A Recursive Prediction-Based Feature Enhancement for Small Object Detection
Transformer-based methodologies in object detection have recently piqued considerable interest and have produced impressive results. DETR, an end-to-end object detection framework, ingeniously integrates the Transformer architecture, traditionally used in NLP, into computer vision for sequence-to-sequence prediction.

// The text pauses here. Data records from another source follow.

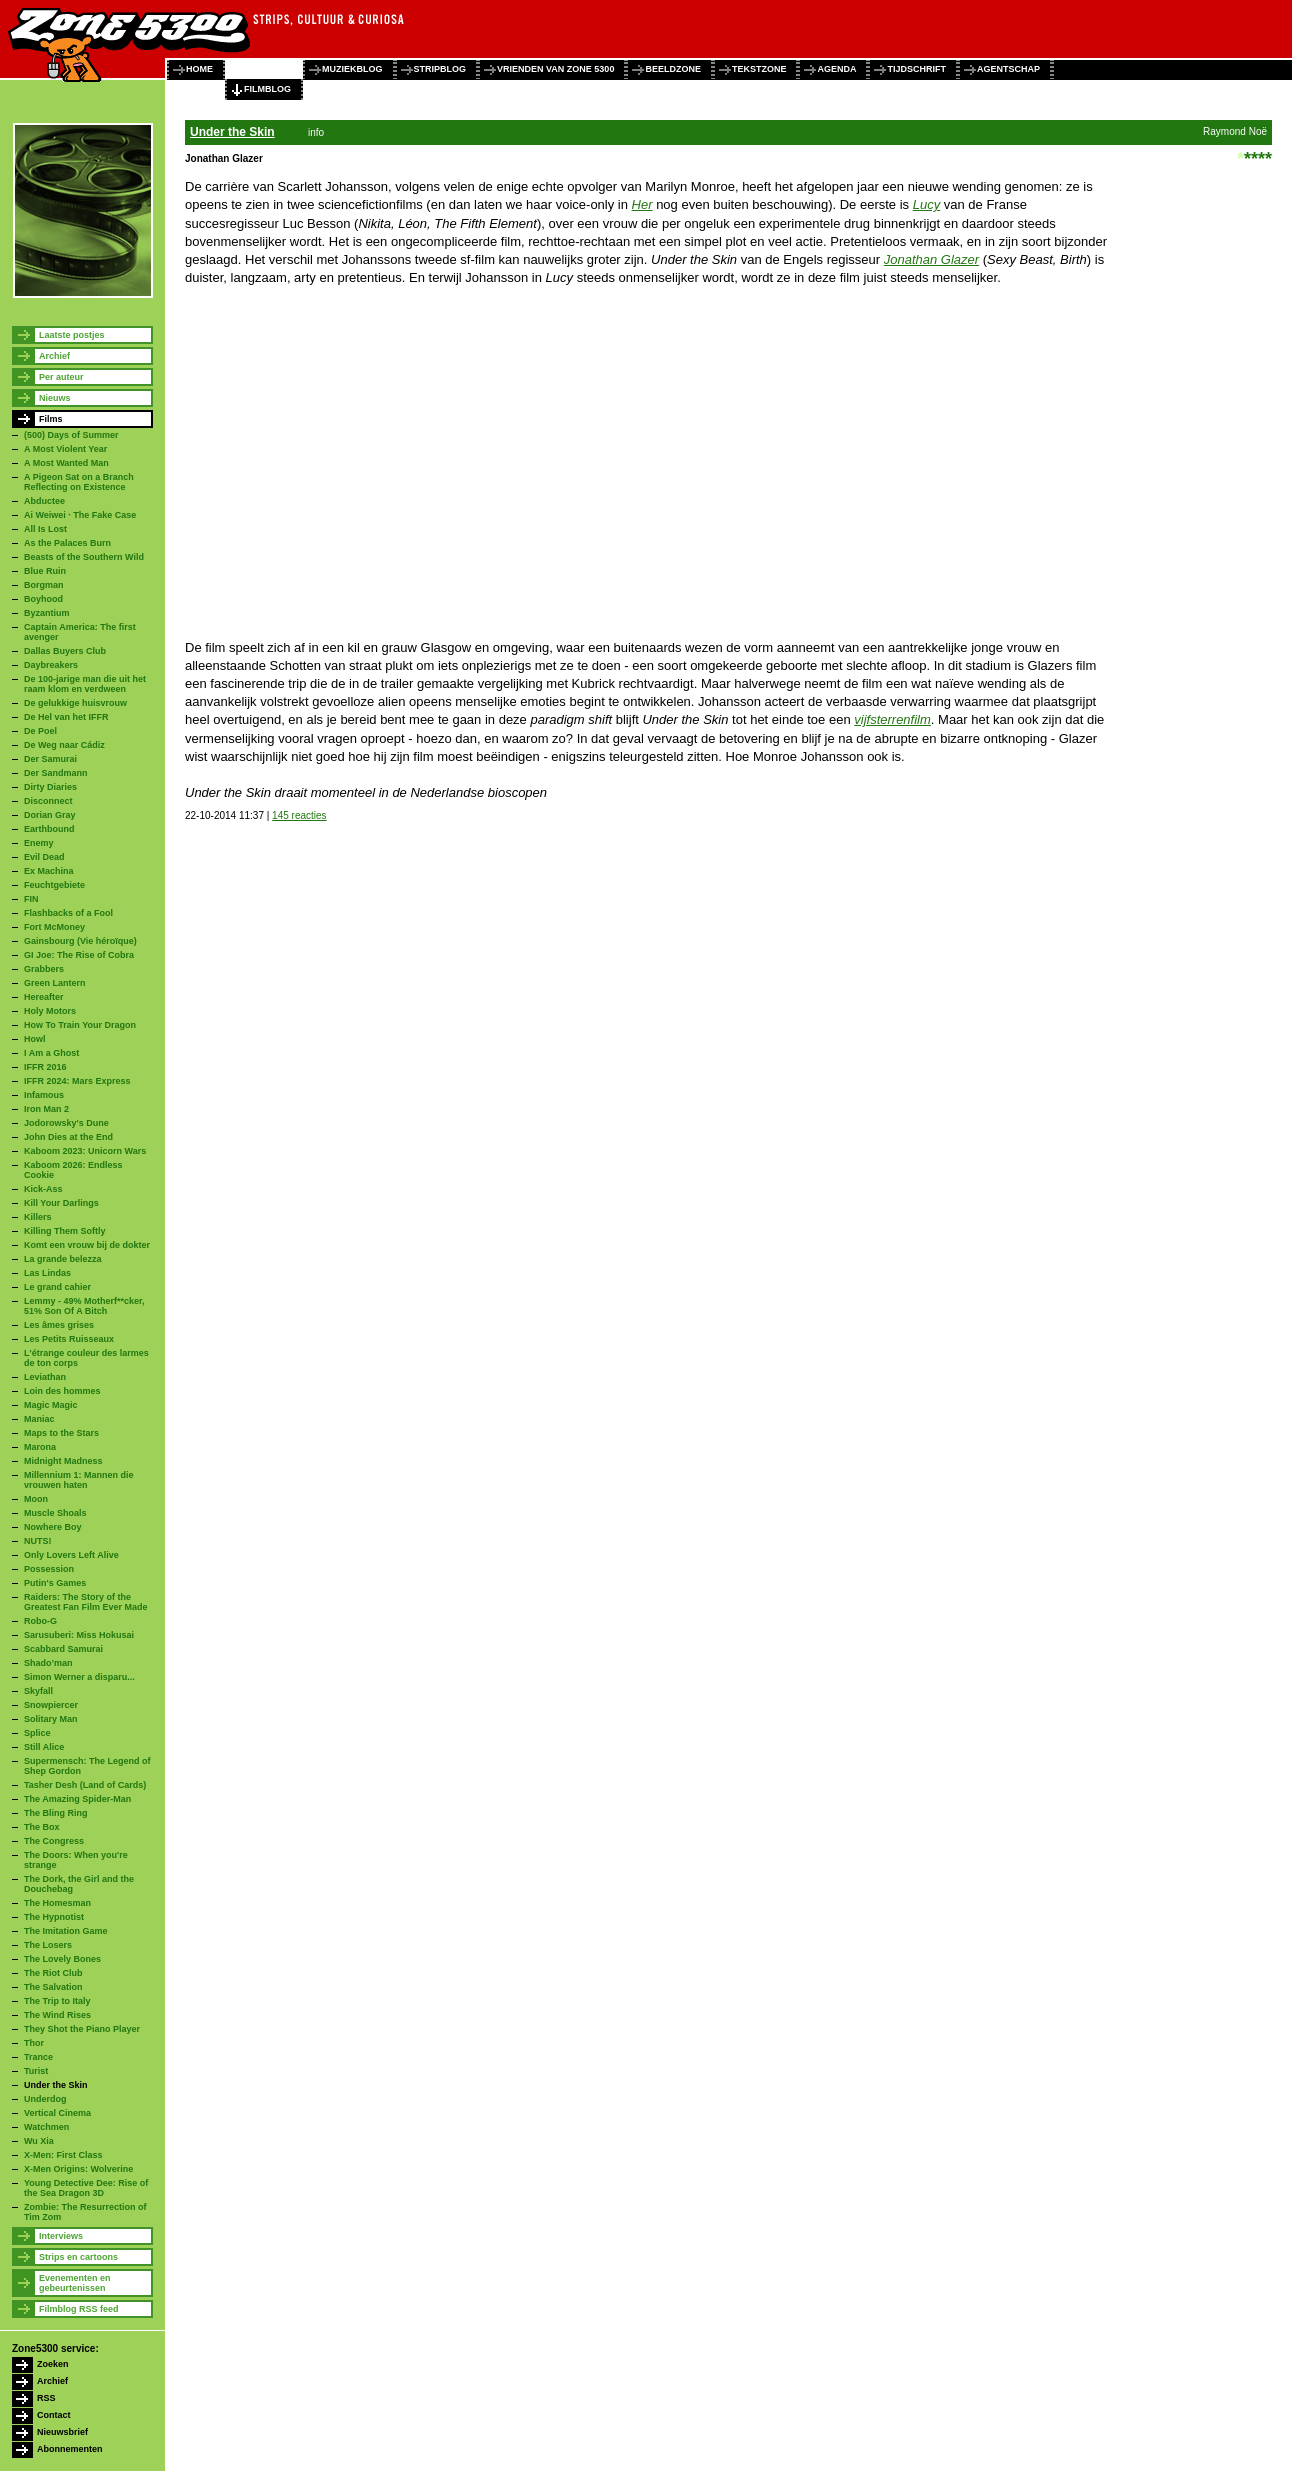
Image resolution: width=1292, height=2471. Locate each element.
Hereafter (44, 997)
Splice (37, 1733)
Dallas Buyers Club (65, 651)
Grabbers (44, 969)
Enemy (39, 843)
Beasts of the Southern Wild (84, 557)
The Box (42, 1827)
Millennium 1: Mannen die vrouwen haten (79, 1480)
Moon (36, 1499)
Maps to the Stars (61, 1433)
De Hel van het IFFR (66, 717)
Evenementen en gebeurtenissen (75, 2283)
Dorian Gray (50, 815)
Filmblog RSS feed (79, 2309)
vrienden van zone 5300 (555, 69)
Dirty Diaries (50, 787)
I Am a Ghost (51, 1053)
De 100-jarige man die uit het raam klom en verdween (85, 684)
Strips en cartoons (78, 2257)
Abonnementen (70, 2449)
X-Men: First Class (63, 2155)
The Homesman (57, 1903)
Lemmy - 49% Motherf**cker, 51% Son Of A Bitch (84, 1306)
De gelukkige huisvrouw (75, 703)
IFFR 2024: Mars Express (77, 1081)
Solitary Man (51, 1719)
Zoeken (53, 2364)
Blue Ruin (45, 571)
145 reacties (299, 815)
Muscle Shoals (55, 1513)
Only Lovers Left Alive (71, 1555)
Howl (35, 1039)
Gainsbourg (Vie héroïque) (80, 941)
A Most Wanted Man (66, 463)
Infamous (44, 1095)
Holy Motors (50, 1011)
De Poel (40, 731)
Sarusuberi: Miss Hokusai (79, 1635)
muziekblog (352, 69)
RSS (46, 2398)
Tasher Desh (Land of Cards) (85, 1785)
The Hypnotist (54, 1917)
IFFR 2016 (45, 1067)
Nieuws (55, 398)
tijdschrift (916, 69)
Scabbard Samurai (63, 1649)
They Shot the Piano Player (82, 2029)
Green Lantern (55, 983)
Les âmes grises (59, 1325)
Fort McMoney (54, 927)
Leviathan (45, 1377)
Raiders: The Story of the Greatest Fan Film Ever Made (86, 1602)
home (199, 69)
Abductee (44, 501)
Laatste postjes (72, 335)
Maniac (39, 1419)
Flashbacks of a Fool (68, 913)
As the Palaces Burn (67, 543)
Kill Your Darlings (61, 1203)
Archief (54, 356)
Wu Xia (39, 2141)
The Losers (48, 1945)
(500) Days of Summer (71, 435)
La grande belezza (63, 1259)
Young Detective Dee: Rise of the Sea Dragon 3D (86, 2188)
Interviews (61, 2236)
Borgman (44, 585)
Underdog (45, 2099)
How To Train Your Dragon (80, 1025)
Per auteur (61, 377)
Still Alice (44, 1747)
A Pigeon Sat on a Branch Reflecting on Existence (79, 482)
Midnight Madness (63, 1461)
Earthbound (49, 829)
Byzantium (47, 613)
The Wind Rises (57, 2015)
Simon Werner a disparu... (79, 1677)
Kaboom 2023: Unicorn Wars (85, 1151)
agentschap (1008, 69)
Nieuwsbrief (62, 2432)
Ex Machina (49, 871)
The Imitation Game (66, 1931)
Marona (40, 1447)
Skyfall (38, 1691)
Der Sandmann (56, 773)
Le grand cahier (57, 1287)
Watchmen (46, 2127)
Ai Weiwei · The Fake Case (80, 515)
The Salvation (53, 1987)
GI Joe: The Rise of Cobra (79, 955)
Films (51, 419)
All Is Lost (45, 529)
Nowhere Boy (53, 1527)
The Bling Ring (56, 1813)
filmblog (267, 89)
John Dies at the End (68, 1137)
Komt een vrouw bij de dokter (87, 1245)
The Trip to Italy (57, 2001)
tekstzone (759, 69)
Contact (54, 2415)
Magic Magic (51, 1405)
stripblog (440, 69)
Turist (36, 2071)
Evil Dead (44, 857)
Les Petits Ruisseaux (69, 1339)
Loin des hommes (62, 1391)
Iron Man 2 (46, 1109)
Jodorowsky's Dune (66, 1123)
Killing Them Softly (65, 1231)
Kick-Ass (43, 1189)
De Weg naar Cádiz (64, 745)
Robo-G (40, 1621)
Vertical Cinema (57, 2113)
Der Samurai (50, 759)
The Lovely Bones (62, 1959)
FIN (31, 899)
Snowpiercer (51, 1705)
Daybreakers (51, 665)
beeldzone (673, 69)
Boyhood (43, 599)
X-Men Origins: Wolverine (78, 2169)
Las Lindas (47, 1273)
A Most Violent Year (65, 449)
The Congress (54, 1841)
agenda (836, 69)
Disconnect (48, 801)
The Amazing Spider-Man (77, 1799)
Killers (38, 1217)
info (316, 132)
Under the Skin (56, 2085)
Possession (49, 1569)
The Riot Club (53, 1973)
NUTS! (38, 1541)
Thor (34, 2043)
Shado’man (48, 1663)
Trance (38, 2057)
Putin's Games (55, 1583)
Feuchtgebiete (54, 885)
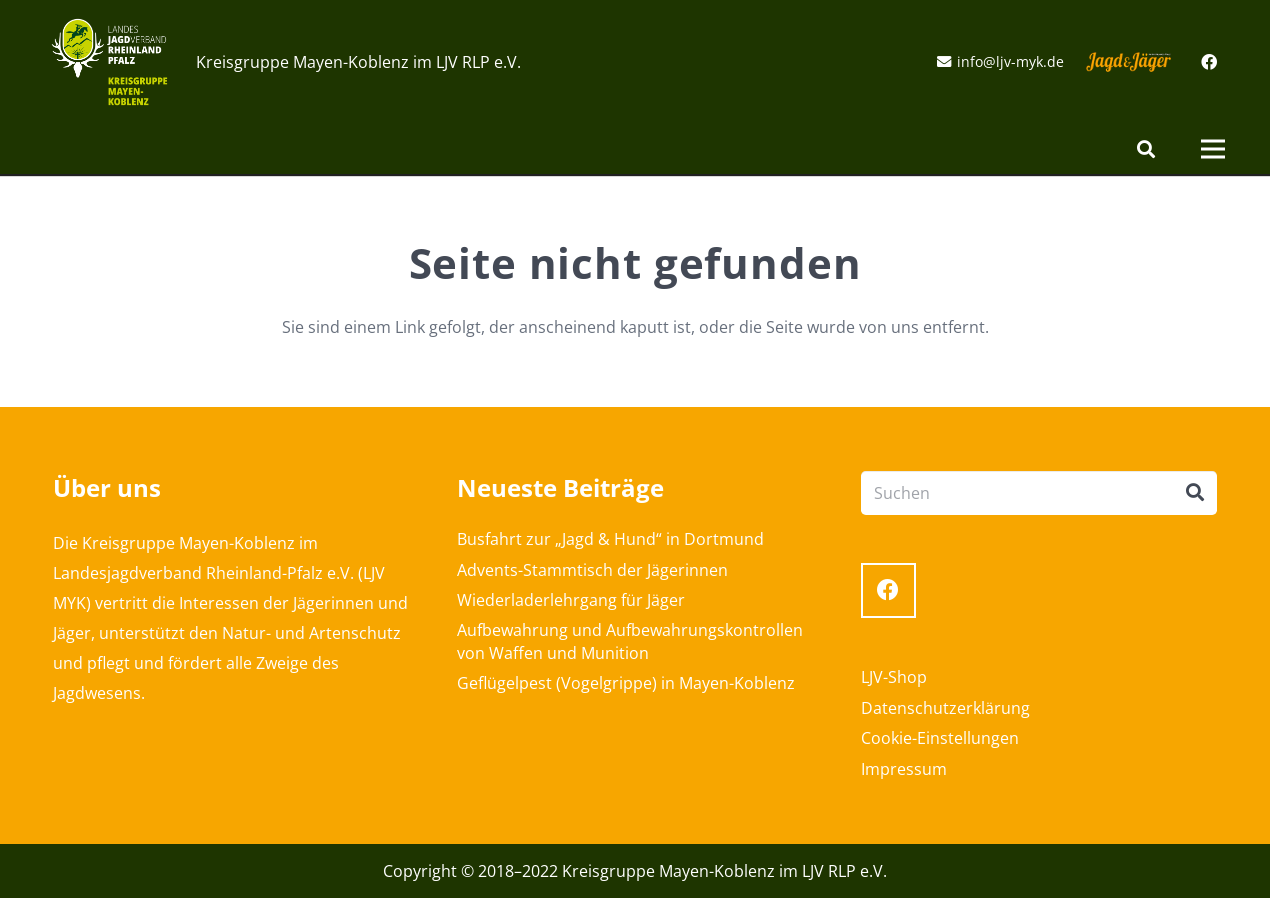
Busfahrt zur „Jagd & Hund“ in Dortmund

Its enhanced variant, DINO, featuring improved denoising anchor boxes, has showcased remarkable performance on the COCO val2017 dataset. However, it often encounters challenges when applied to scenarios involving small object detection. Thus, we propose an innovative method for feature enhancement tailored to recursive prediction tasks, with a particular emphasis on augmenting small object detection performance. It primarily involves three enhancements: refining the backbone to favor feature maps that are more sensitive to small targets, incrementally augmenting the number of queries for small objects, and advancing the loss function for better performance. Specifically, The study incorporated the Switchable Atrous Convolution (SAC) mechanism, which features adaptable dilated convolutions, to increment the receptive field and thus elevate the innate feature extraction capabilities of the primary network concerning diminutive objects. Subsequently, a Recursive Small Object Prediction (RSP) module was designed to enhance the feature extraction of the prediction head for more precise network operations. Finally, the loss function was augmented with the Normalized Wasserstein Distance (NWD) metric, tailoring the loss function to suit small object detection better. The efficacy of the proposed model is empirically confirmed via testing on the VISDRONE2019 dataset. The comprehensive array of experiments indicates that our proposed model outperforms the extant DINO model in terms of average precision (AP) small object detection.